On Aug. 15, 1997, the superintendent approved the transfer of pension funds from the Weavexx plan to the BTR plan. This decision was communicated to Weavexx but not to PAC. No formal decision was ever made by the superintendent in response to the request from PAC for a partial wind-up of the Weavexx pension plan.

On June 30, 1998, PAC brought an application for judicial review of the decision to transfer the assets of the Weavexx plan into the consolidated BTR plan. On May 30, 2000, the Divisional Court of Ontario set aside the Superintendent of Pension’s consent and ordered the return of the assets to the Weavexx plan. It concluded that the superintendent had exceeded his jurisdiction when he did not give adequate consideration to the question of wind-up and the trust provisions of the Weavexx plan with its surplus.

The Court ordered that any new decision dealing with the wind-up or partial wind-up of the Weavexx plan was to be referred to the Financial Services Tribunal. Weavexx appealed that decision.

The Pension Benefits Act requires that when a company wants to transfer pension assets from an existing pension plan to a different pension plan, it must obtain the consent of the superintendent. Section 81(5) of the Act requires that the superintendent must withhold consent to a transfer “that does not protect the pension benefits of the members and former members of the pension plan.” The Court of Appeal also made the observation that “pension plans are for the benefit of the employees, not the companies which create them.”

The superintendent owes a high duty to employees with Ontario pension plans. In this case the superintendent focused almost exclusively on the employers’ transfer application but ignored almost entirely the retirees’ request for a wind-up or partial wind-up of the Weavexx Pension Plan with a view to the distribution to them of the surplus that had accumulated in the plan.

The Act permits a wind-up where:

• there is a cessation or suspension of employer contributions to the pension fund;

• a significant number of members of the pension plan ceased to be employed by the employer as a result of the discontinuance of all or part of the business of the employer; or

• all or a significant portion of the business carried on by the employer at a specific location is discontinued.

In this case all three situations occurred. The employer made no contributions to the plan after 1983. There was significant downsizing in the 1990s of the Arnprior plant, which was ultimately closed in 1996. Therefore the request for a wind-up by PAC was reasonable.

Despite the requests from PAC, the superintendent chose instead to focus on the transfer application of Weavexx. The Court of Appeal shared the Divisional Court’s discomfort with the fact that the superintendent did not address the concerns of PAC. As the superintendent did not act with procedural fairness towards PAC, the Court did not allow the appeal of the decision of the Divisional Court.

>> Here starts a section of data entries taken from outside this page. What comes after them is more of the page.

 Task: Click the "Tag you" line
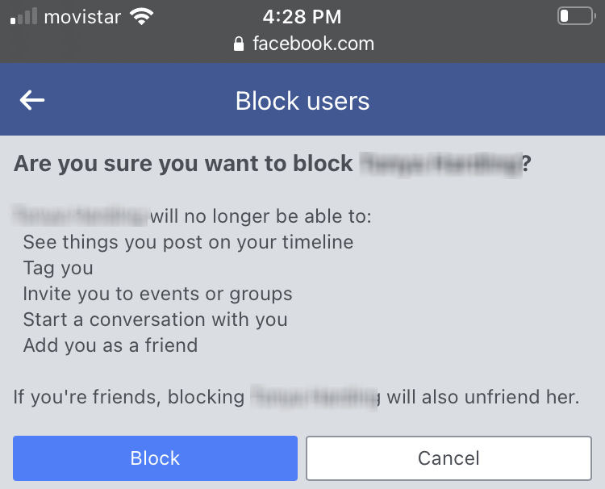coord(58,268)
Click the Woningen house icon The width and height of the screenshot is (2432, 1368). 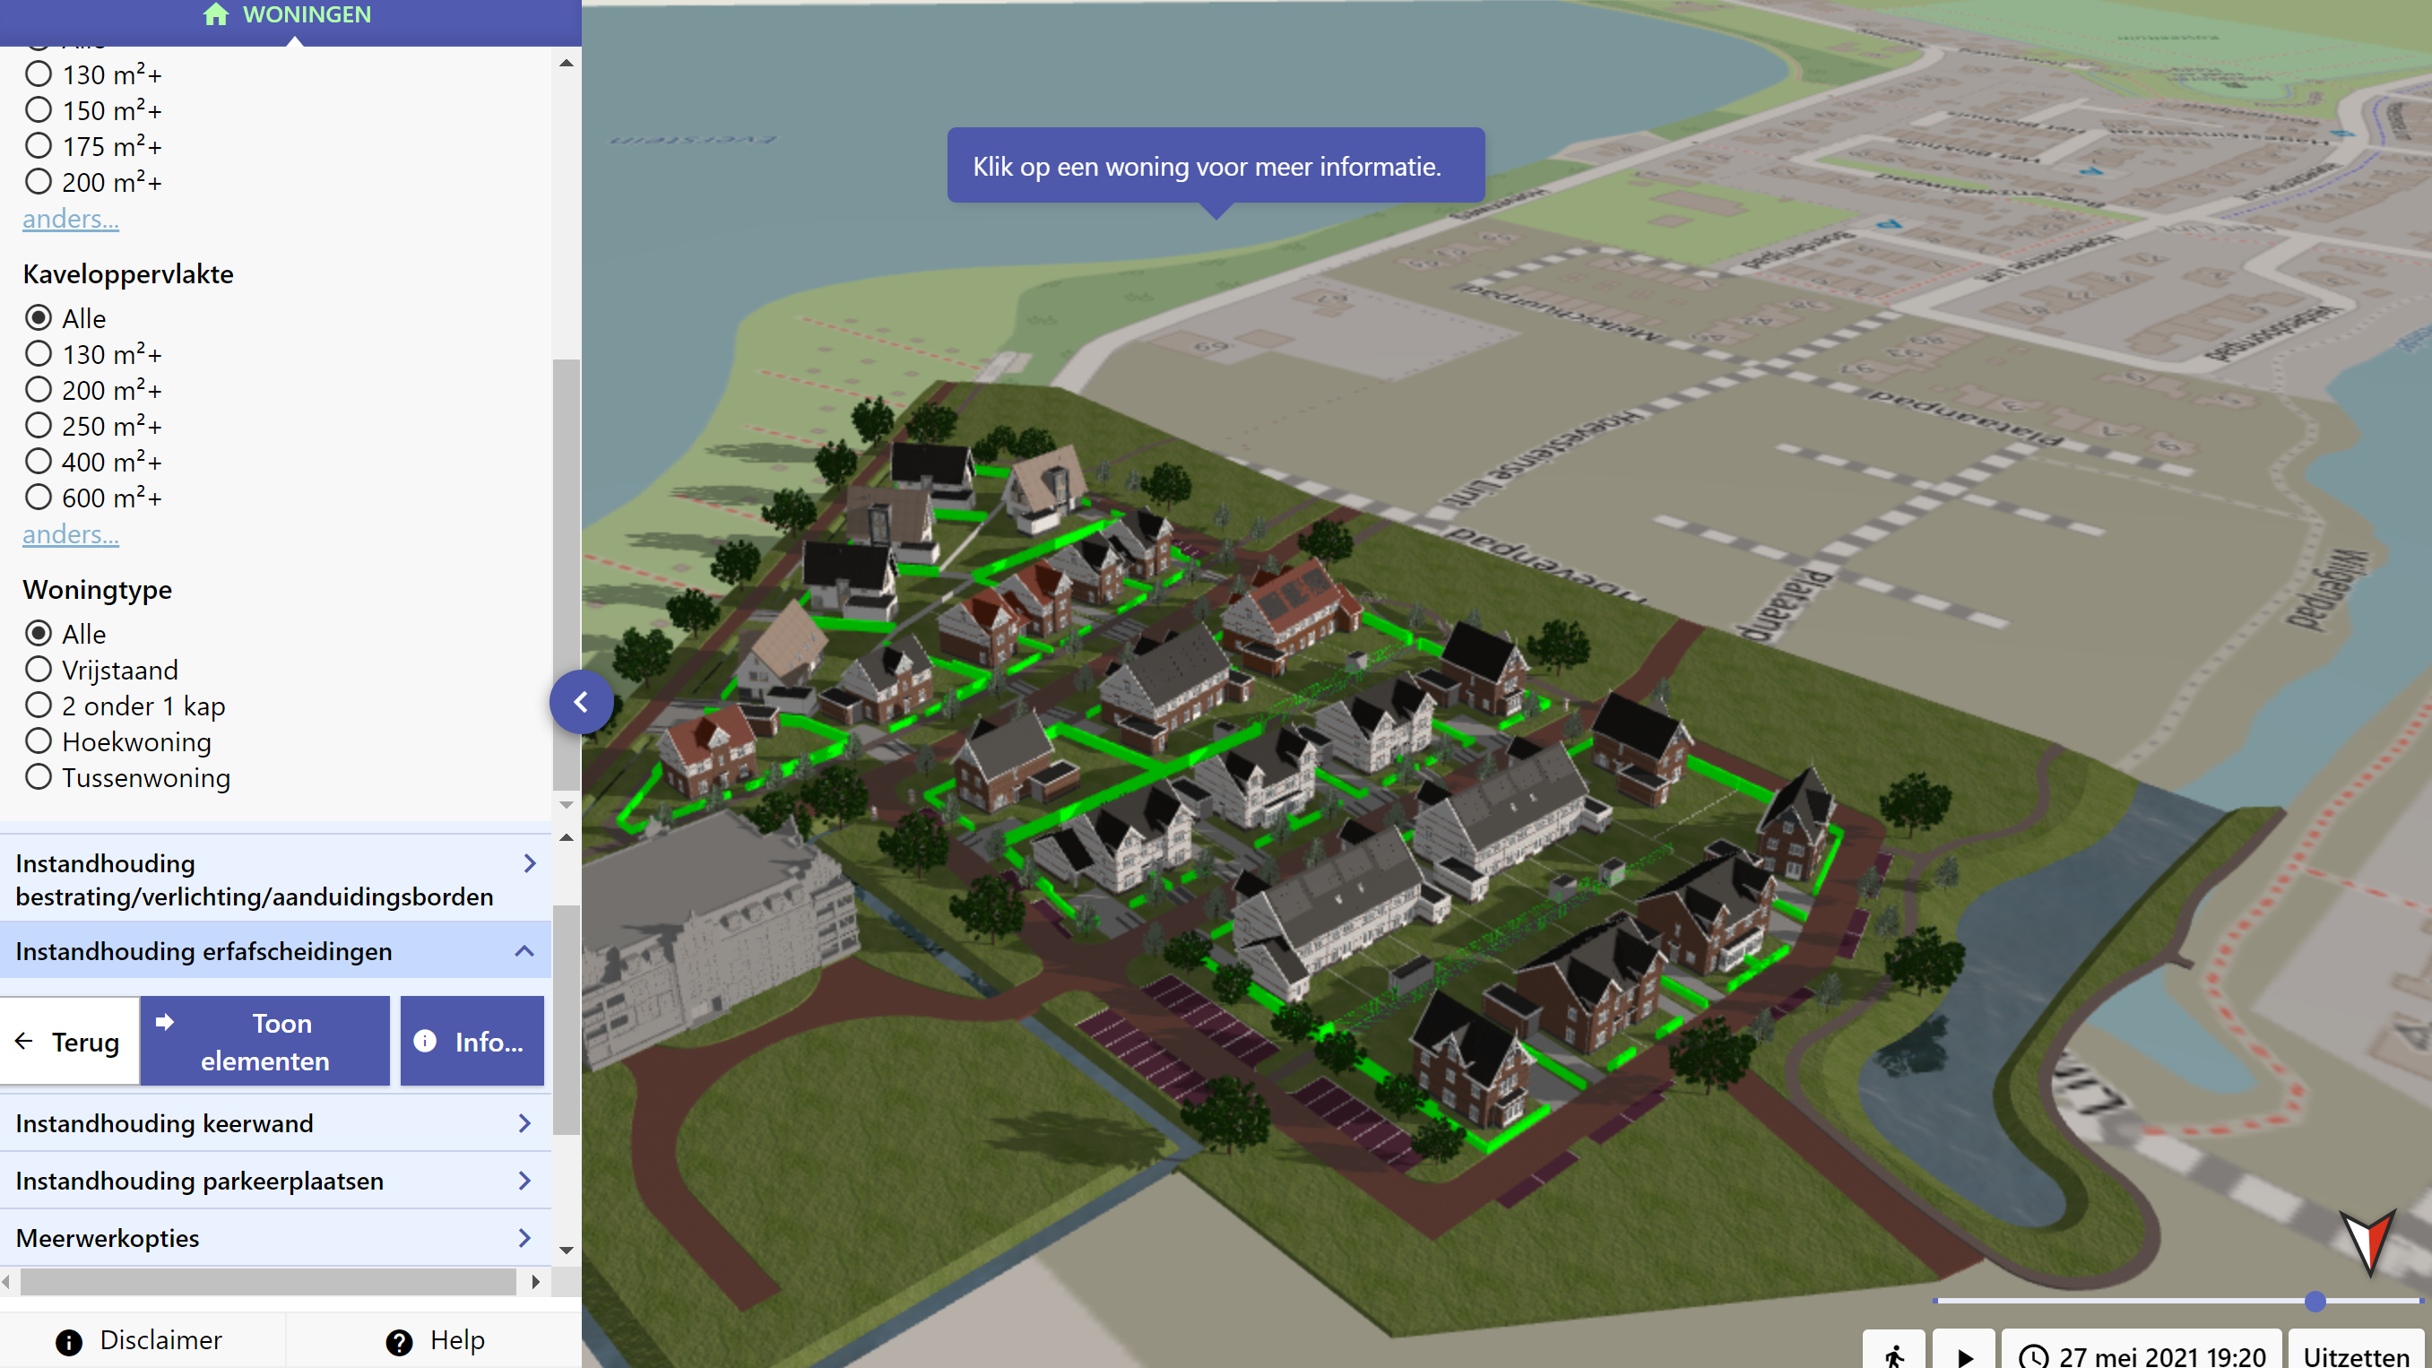pyautogui.click(x=215, y=14)
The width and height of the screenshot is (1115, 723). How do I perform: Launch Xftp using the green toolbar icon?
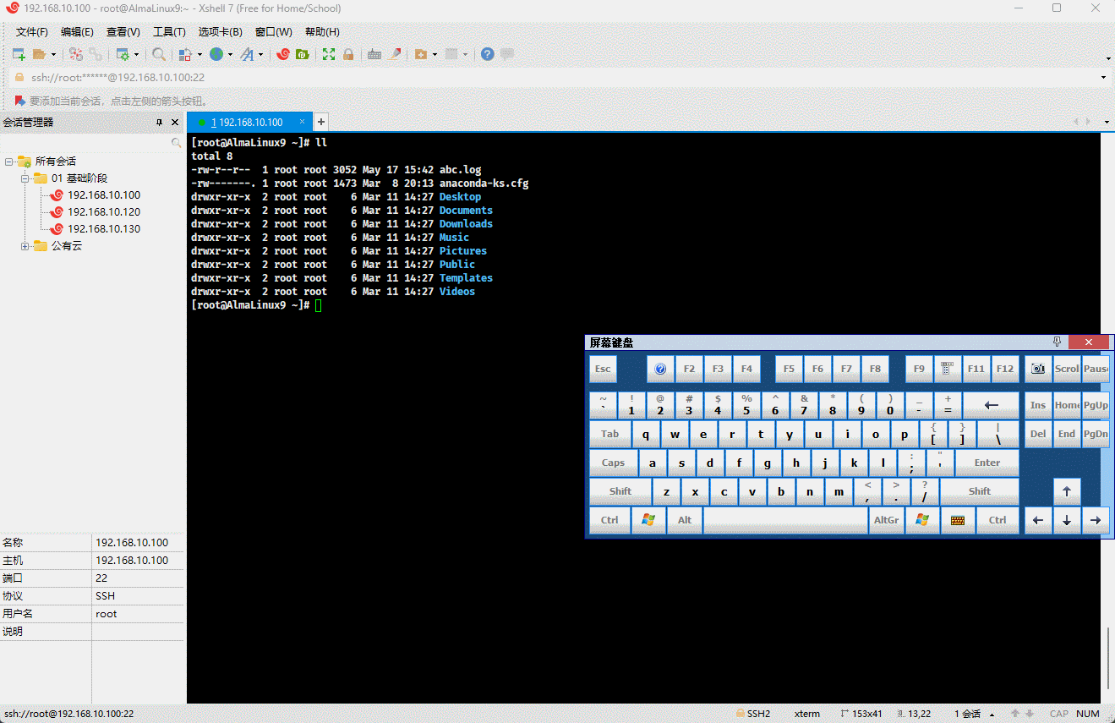point(301,54)
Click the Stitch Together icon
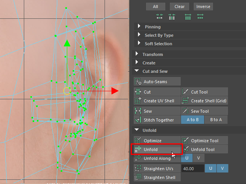This screenshot has width=246, height=184. [x=138, y=120]
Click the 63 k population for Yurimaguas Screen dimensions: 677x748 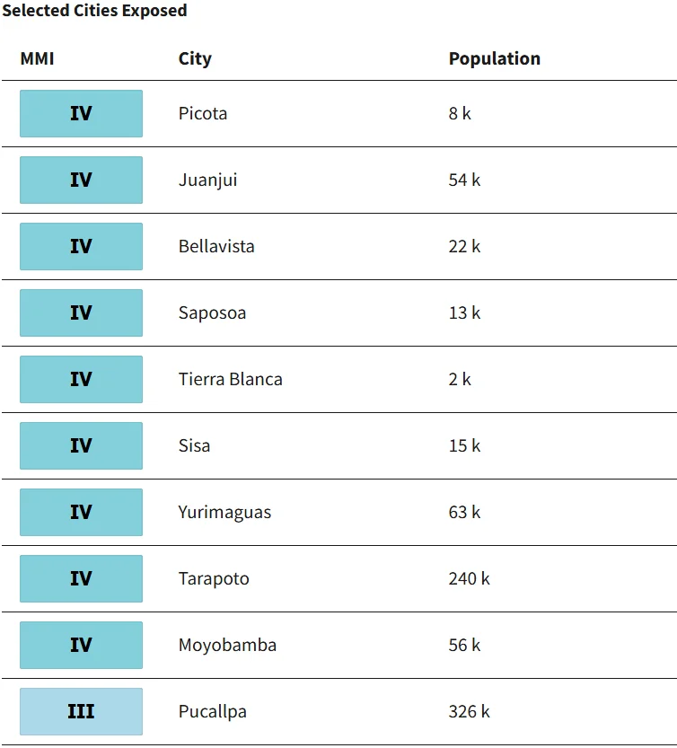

The Court of Appeal did allow the appeal with respect to the requirement that any future decision by the superintendent with respect to the Weavexx pension plan be referred to the tribunal and this point was conceded to by PAC.

For more information:

Retirement Income Plan for Salaried Employees of Weavexx Corp. v. Ontario (Superintendent of Pensions), Ontario Court of Appeal, Docket Nos., CA C35896 and C35919, Feb. 14/02.